[Critique] LE PETIT PRINCE

Par Onrembobine @OnRembobinefr

Titre original : The Little Prince

Note:
Origine : France
Réalisateur : Mark Osborne
Distribution voix : en V.O. : Jeff Bridges, Rachel McAdams, James Franco, Benicio del Toro, Mackenzie Foy…/ En V.F. : André Dussollier, Florence Foresti, Vincent Cassel, Marion Cotillard, Guillaume Gallienne, Laurent Lafitte, Vincent Lindon, Clara Poincaré…
Genre : Animation/Adaptation
Date de sortie : 29 juillet 2015

Le Pitch :
Une petite fille aménage avec sa mère dans un nouveau quartier et fait la connaissance de son voisin, un vieil aviateur, quelque peu atypique. Ils vont créer un lien d’amitié par le biais d’une histoire extraordinaire, et chacun va grandir à travers elle. Une histoire qui va les mèner directement sur les pas du Petit Prince …

La Critique :
Quand Mark Osborne adapte le célèbre et mythique livre de Saint-Exupéry, il en emprunte évidemment l’imagerie, ainsi que la poésie, mais il en sublime également le message. Le Petit Prince version 2015 est un véritable enchantement qui alterne et superpose plusieurs récits pour ne finalement mener qu’à une seule et même idée : grandissez si vous voulez, mais surtout ne perdez pas votre âme d’enfant ! Rythme maîtrisé et techniques audacieuses offrent ici un spectacle que l’on voit malheureusement peu souvent dans le flot des films d’animation qui sortent chaque année sur grand écran. Les images de synthèse, typiques des studios modernes, sont ici combinées à la technique de plus en plus « démocratisée » du stop motion. Quoi de plus poétique que de voir de petits personnages de papier s’animer sur la pellicule ? Une histoire au cœur d’une autre histoire, deux narrations différentes, deux techniques distinctes et un seul et même but. Le résultat est grandiose et le pari réussi.

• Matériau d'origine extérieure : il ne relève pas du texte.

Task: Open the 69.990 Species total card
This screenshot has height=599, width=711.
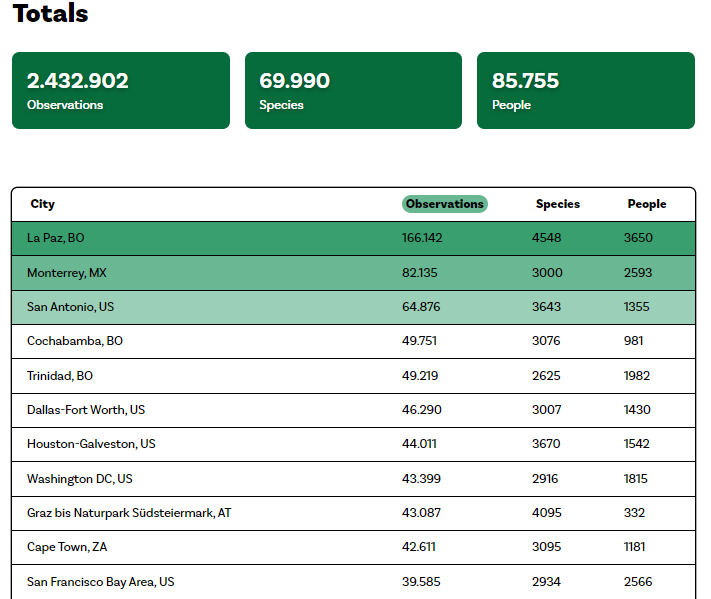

Le Petit Prince délivre une charge émotionnelle considérable par le biais d’une réécriture cinématographique absolument magnifique. Le scénario intelligent et riche aborde la thématique si touchante des relations intergénérationnelles qui nous renvoie affectueusement à Là-Haut, l’un des chefs-d’œuvre signé Pixar. Une petite perle qui nous raconte l’histoire d’un vieil homme aigri se prenant d’affection pour un jeune garçon esseulé tout comme lui. Le Petit Prince, lui, nous amène sur les pas d’une petite fille qui ne demande qu’à avoir un ami, et qu’elle finira par trouver en la personne d’un vieil aviateur (en référence à Saint-Exupéry) qui veut simplement raconter son histoire à qui voudra bien l’entendre. Les deux personnages voyagent d’univers différents en planètes étranges, au gré d’un récit envolé et inspiré, qui les fera grandir et les liera d’une profonde tendresse. Ils n’ont d’ailleurs pas de prénom, comme tous les personnages du film, et cela n’est jamais gênant, sans doute pour préserver la question d’universalité.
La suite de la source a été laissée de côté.